My wife and I went to l'Inconnu for the 4th or 5th time last night. Over the last couple years we've watched as the restaurant has become more and more dead. Even at its peak, I don't think I ever saw them full, but certainly any bustle that used to exist seems to be snuffed out now. Yesterday when we arrived at 9pm there was one solitary diner. When the wait staff outnumbers the guests, it's not usually a good sign. We considered bailing on our reservation, but decided to stay, thinking this would be our swan song meal at l'Inconnu, and we hoped that it wasn't going to be terrible.
The meal started off with the customary complimentary amuse bouche (always a nice touch). It was a watermelon gazpacho, with sweet chili and coriander. Absolutely tasty and refeshing.

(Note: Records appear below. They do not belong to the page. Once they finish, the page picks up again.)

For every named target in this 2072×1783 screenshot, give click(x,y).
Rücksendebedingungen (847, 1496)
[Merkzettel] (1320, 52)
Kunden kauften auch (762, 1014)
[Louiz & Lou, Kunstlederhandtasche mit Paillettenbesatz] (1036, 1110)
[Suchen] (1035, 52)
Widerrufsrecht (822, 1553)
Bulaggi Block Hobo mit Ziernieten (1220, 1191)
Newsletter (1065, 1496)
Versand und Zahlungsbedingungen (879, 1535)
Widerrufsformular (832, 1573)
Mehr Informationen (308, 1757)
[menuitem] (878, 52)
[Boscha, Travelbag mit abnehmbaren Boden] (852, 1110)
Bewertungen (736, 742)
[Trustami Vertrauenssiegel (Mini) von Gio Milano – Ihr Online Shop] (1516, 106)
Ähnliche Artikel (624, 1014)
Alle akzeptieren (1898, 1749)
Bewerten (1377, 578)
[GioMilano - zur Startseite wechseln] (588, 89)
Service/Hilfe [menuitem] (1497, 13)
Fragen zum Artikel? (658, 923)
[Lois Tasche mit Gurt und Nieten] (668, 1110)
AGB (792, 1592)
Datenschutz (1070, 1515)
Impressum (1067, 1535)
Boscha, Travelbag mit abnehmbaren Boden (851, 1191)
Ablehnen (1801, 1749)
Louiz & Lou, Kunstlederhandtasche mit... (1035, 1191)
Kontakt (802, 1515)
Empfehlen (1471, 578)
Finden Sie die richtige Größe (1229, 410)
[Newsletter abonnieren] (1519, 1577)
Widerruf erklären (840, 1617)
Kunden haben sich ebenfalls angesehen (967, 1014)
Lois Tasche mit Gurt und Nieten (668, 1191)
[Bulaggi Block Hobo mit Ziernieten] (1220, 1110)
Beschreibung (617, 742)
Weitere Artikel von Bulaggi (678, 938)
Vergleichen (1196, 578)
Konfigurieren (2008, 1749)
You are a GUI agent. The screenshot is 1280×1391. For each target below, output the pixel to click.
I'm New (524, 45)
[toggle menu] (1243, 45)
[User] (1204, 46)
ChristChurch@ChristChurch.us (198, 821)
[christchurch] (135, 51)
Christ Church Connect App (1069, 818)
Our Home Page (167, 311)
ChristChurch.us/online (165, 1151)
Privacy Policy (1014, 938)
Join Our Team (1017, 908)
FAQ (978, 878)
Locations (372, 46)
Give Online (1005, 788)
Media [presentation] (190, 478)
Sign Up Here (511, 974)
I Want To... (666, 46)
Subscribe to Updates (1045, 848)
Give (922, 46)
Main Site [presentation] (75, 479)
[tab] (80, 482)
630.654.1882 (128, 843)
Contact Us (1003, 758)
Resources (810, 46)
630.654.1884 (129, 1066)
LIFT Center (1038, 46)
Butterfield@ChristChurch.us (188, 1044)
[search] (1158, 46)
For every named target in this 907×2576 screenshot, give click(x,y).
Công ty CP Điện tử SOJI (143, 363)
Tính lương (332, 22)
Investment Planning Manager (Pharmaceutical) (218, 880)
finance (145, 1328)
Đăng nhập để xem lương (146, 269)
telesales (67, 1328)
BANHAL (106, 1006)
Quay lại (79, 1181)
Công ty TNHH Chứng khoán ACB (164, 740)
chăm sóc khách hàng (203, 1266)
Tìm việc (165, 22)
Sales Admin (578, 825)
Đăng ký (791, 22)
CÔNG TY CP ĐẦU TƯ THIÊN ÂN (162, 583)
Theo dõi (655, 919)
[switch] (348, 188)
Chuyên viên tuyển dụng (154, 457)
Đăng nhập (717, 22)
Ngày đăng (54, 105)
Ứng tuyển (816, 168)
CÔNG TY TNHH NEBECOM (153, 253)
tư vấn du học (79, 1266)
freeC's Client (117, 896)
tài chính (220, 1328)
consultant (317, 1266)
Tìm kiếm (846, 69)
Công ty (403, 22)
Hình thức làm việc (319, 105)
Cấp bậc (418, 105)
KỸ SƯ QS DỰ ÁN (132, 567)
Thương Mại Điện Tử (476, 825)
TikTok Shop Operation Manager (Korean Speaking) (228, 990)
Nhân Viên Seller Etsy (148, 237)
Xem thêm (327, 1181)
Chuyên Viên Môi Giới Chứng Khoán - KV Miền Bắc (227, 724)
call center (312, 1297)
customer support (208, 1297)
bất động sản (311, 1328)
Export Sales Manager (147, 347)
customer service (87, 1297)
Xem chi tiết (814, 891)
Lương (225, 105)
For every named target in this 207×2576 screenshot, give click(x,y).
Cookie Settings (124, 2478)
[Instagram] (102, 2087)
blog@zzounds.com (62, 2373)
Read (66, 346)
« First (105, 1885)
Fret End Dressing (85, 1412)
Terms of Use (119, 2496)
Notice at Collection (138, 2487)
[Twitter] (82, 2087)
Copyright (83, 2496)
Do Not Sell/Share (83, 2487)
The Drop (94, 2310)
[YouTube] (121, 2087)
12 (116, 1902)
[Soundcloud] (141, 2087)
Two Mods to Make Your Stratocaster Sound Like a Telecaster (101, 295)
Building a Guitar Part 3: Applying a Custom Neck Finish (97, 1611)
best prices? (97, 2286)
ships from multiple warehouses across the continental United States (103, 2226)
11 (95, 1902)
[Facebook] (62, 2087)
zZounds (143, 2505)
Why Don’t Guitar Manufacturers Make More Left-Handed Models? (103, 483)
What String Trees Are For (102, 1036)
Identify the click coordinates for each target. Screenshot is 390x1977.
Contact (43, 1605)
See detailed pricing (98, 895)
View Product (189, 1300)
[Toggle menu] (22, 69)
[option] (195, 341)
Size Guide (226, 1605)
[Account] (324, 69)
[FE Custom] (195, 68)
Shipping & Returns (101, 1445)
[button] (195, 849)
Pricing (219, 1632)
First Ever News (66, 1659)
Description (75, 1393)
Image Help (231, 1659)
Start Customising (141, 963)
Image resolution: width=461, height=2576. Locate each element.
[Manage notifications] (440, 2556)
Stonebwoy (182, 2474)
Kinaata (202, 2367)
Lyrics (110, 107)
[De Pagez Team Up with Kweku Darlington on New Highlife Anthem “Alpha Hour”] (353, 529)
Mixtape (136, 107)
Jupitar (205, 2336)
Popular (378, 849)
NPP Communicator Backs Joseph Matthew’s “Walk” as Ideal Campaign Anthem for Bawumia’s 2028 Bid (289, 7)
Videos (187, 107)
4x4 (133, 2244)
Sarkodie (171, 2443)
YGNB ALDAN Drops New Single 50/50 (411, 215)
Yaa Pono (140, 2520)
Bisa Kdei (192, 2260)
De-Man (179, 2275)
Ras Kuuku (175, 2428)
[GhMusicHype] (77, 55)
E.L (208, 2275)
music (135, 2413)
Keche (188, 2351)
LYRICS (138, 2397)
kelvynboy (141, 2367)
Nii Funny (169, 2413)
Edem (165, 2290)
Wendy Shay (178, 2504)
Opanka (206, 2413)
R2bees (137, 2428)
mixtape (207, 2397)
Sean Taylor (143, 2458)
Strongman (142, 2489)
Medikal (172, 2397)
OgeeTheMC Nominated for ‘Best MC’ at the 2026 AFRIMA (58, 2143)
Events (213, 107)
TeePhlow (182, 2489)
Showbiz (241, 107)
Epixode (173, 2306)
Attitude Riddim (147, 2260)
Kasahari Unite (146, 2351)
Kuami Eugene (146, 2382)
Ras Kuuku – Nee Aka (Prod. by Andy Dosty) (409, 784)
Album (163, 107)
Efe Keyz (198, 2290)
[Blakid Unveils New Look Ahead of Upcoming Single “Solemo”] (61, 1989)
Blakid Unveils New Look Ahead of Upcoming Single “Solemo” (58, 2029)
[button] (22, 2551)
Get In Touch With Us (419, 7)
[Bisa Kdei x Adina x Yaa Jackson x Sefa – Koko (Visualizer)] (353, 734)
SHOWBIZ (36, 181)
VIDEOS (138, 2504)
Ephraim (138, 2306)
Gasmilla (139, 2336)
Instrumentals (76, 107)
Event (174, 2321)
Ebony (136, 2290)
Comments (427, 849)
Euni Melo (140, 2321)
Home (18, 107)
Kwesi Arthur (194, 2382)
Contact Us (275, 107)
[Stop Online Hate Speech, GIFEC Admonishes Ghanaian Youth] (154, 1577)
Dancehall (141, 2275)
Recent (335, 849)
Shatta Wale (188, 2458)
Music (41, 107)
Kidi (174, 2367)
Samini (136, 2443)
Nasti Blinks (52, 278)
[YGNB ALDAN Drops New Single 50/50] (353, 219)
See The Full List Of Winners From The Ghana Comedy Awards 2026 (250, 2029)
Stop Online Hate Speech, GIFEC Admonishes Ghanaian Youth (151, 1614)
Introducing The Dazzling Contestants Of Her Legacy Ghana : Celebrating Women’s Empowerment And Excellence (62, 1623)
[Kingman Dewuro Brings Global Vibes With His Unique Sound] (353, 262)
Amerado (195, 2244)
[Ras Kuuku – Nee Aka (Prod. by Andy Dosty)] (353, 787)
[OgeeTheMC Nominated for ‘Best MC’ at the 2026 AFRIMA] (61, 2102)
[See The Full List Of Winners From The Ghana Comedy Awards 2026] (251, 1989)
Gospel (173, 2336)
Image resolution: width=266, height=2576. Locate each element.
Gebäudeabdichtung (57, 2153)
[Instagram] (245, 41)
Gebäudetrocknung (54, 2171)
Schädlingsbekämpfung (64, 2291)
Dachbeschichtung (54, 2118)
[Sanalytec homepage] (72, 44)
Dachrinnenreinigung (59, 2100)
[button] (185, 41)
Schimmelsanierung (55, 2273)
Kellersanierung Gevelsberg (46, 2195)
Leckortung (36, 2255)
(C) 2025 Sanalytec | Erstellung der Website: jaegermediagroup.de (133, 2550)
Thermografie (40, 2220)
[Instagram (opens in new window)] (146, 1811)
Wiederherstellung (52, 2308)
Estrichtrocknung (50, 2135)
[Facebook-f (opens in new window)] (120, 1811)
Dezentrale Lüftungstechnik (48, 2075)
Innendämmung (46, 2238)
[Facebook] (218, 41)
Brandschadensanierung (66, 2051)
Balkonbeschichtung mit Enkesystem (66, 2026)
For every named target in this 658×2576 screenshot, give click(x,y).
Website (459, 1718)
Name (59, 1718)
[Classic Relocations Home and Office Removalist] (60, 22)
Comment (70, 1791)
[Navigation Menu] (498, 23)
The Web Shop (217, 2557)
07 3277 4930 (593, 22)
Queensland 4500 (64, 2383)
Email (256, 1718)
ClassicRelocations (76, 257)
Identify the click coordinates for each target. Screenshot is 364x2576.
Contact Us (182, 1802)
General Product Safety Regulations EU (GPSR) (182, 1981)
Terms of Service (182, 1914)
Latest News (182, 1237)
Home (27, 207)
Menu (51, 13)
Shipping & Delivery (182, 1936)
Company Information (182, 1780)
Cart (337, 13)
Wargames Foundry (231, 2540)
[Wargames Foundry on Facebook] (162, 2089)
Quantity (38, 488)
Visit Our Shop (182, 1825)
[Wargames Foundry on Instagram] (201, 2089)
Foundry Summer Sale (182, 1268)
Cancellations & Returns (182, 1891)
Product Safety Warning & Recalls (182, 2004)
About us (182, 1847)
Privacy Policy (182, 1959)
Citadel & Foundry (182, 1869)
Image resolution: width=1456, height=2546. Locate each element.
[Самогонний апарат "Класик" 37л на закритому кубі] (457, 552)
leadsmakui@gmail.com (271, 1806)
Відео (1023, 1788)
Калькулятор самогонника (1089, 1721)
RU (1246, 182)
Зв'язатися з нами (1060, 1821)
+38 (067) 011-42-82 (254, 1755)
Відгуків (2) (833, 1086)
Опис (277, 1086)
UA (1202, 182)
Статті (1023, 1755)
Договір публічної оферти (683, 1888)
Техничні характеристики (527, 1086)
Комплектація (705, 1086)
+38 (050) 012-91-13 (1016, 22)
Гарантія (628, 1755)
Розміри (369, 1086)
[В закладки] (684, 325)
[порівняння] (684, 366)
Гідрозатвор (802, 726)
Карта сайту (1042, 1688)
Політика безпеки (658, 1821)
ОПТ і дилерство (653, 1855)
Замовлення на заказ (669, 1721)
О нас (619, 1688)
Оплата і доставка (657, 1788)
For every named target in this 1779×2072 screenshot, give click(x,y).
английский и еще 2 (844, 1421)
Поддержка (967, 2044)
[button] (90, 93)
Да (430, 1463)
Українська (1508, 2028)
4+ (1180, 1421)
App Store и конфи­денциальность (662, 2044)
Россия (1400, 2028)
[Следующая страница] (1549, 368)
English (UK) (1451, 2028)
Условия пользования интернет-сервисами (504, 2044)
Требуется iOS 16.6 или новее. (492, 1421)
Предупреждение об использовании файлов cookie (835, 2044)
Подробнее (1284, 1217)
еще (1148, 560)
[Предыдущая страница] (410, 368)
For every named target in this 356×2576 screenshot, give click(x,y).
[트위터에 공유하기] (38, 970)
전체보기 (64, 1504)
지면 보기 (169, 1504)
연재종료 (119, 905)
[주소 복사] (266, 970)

For starters I had my usual ris de veau/sweetbreads. L'Inconnu is the first place I ever had sweetbreads, and now after trying them all over Montreal at L'Express (gross), LTPB (good, but part of a larger dish), and others, I am sure that L'Inconnu has the best sweetbreads in the entire city. Crispy on the outside, plump, but not squishy on the inside, and sitting on a bed of mushrooms in a port (?) reduction, this is a dish to be savored. I have to close my eyes sometimes, it's that good. My wife had a snowcrab salad that was fresh, and infused with a lemony tartness. It was good, but hard to compare with the richness of l'Inconnu's sweetbreads.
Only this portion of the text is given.